Documentos da reforma administrativa sob sigilo 'alimentam' denúncias sobre reais intenções do governo

Denúncias sobre o que o governo pretende fazer dos serviços públicos com a reforma administrativa foram levadas aos primeiros atos de rua contra a PEC-32: Bolsonaro quer destruir o que existe e criar um 'cabide de emprego', disseram manifestantes

Manifestantes nas escadas da Câmara de Vereadores do Rio, na Cinelândia, no ato realizado na quarta (30) Manifestantes nas escadas da Câmara de Vereadores do Rio, na Cinelândia, no ato realizado na quarta (30) / Cléver Felix/especial para a Aduff

Cartazes levados às ruas nas manifestações presenciais realizadas na quarta-feira, 30 de setembro de 2020, expuseram de forma direta o que muitos servidores públicos e suas entidades sindicais representativas pensam da reforma administrativa. "Querem transformar o serviço público em cabide de emprego", estampava um deles, levado por um manifestante no ato realizado em Florianópolis, em Santa Catarina. "Não à reforma administrativa: ela é contra o serviço público", alertava outro levado ao ato no Centro do Rio de Janeiro.

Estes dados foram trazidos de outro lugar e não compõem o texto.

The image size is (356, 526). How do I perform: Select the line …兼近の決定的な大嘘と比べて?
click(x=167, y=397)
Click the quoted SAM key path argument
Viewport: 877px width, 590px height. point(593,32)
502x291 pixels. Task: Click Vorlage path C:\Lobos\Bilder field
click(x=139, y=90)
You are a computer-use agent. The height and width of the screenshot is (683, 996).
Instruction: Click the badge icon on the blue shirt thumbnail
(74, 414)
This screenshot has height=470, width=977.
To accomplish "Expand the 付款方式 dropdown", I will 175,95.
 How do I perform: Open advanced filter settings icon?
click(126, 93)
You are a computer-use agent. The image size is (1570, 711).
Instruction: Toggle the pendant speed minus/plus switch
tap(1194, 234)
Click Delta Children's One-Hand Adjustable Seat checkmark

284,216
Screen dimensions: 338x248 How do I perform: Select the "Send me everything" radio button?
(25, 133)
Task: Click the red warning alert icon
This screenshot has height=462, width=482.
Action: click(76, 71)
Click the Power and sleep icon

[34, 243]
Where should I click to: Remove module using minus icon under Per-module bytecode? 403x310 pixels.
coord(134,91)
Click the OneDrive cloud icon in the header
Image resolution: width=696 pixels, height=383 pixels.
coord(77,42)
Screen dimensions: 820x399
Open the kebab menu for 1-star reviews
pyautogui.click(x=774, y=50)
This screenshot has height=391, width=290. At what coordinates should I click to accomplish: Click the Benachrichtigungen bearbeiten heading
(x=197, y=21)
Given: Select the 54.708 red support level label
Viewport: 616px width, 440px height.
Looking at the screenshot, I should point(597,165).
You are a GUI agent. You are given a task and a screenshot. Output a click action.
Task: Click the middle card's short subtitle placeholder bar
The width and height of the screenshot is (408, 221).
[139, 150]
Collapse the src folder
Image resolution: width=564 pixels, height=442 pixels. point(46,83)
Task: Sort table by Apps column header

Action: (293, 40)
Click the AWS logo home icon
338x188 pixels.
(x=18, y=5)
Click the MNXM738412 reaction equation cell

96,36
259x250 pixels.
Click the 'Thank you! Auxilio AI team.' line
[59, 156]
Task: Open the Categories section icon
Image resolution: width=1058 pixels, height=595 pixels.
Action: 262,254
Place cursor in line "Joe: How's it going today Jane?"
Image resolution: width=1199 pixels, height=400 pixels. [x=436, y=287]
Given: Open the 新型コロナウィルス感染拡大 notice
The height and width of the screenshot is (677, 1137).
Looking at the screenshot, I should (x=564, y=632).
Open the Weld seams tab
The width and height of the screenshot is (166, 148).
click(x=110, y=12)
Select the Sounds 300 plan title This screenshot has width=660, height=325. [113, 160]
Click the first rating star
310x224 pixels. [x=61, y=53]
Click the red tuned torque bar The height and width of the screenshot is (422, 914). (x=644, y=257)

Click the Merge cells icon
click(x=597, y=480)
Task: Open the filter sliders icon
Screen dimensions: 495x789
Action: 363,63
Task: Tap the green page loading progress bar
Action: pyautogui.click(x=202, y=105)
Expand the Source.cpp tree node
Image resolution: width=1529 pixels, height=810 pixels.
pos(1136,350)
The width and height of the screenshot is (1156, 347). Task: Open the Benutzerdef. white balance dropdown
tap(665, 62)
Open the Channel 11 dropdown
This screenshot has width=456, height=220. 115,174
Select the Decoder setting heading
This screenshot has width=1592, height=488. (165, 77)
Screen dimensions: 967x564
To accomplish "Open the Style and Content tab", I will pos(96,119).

Denúncias e afirmações como essas talvez expliquem as razões que levaram o governo federal a blindar os documentos que embasaram a formulação da Proposta de Emenda Constitucional 32/2020, que altera a administração pública e terá impactos severos sobre os serviços públicos.

A informação, divulgada esta semana, provocou espanto e uma pergunta: o que esconde o governo de Jair Bolsonaro em relação aos dados e intenções referentes à reforma administrativa? De certa forma, a primeira jornada de manifestações articuladas nacionalmente, com atos virtuais e presenciais, parece ter respondido nas ruas e nas redes sociais à indagação, quando denunciou o governo como inimigo do funcionalismo e do setor público. Os sindicatos afirmam que o Ministério da Economia manipula dados sobre as reais despesas com servidores no país.

O papel de inimigo do servidor, aliás, por mais que para muitos esteja evidente nos atos e medidas oficiais, ganhou ares involuntariamente confessionais quando a reunião ministerial de 22 de abril tornou-se pública, por decisão judicial. Sem ela, isso provavelmente jamais teria vindo a público de forma tão direta.

Não foi por iniciativa do governo que o sigilo sobre os documentos usados para elaborar a reforma foi revelado. Mas em resposta a um pedido de acesso a informações com base na lei que regula esse direito (LAI), movido pelo jornal "O Globo". O Ministério da Economia alegou que os documentos não podem ser divulgados enquanto a proposta estiver sob análise do Congresso Nacional. 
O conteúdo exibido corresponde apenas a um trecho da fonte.